Reproduce the listing lines from the line with "Where should I click to: Click" to the line with "point(876,292)", including both of those lines, character for character and with nothing else.

## start MATERIAL PROVIDED

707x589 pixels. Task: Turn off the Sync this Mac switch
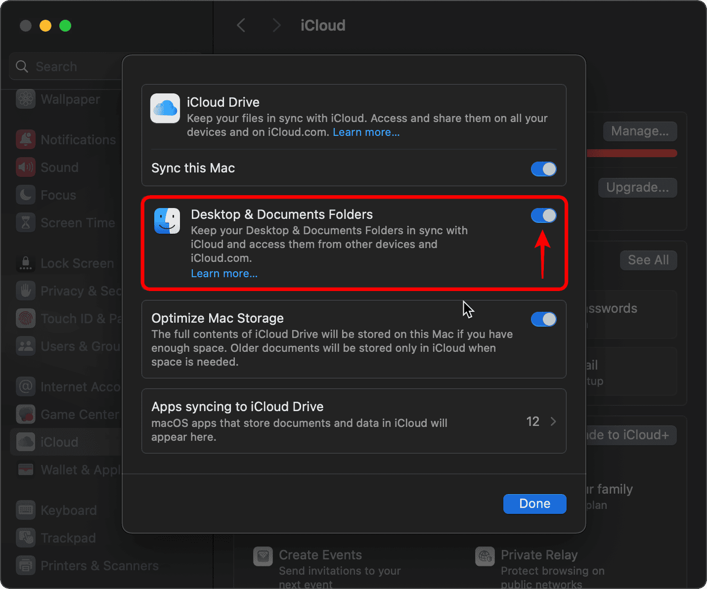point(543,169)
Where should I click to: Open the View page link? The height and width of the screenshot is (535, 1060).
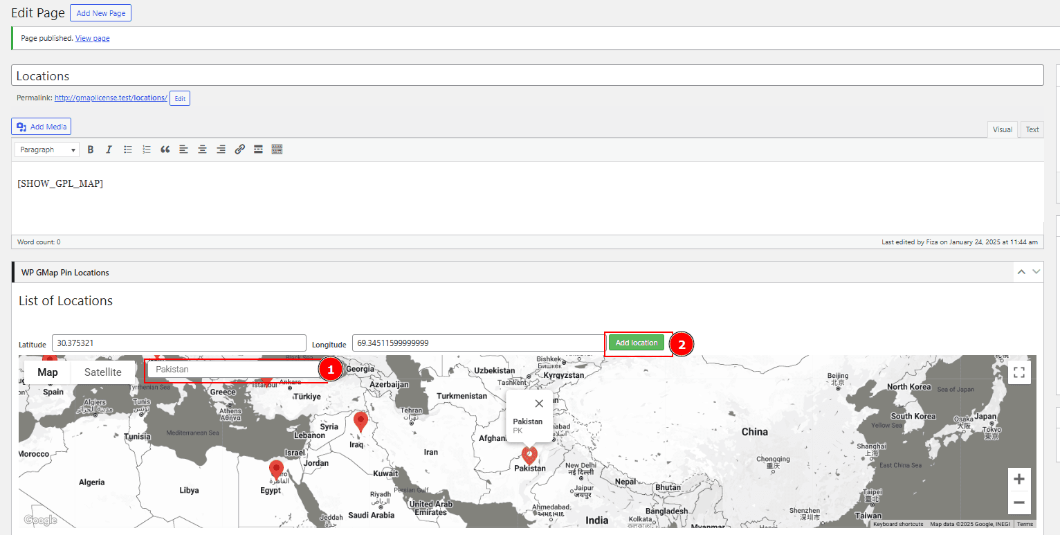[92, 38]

## end MATERIAL PROVIDED
## start MATERIAL PROVIDED

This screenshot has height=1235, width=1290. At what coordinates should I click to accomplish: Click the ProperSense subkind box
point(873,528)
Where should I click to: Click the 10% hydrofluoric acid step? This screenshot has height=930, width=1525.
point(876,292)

## end MATERIAL PROVIDED

- THE REPLY:
Where should I click to: Click the 10% hydrofluoric acid step? This screenshot has height=930, width=1525.
point(876,292)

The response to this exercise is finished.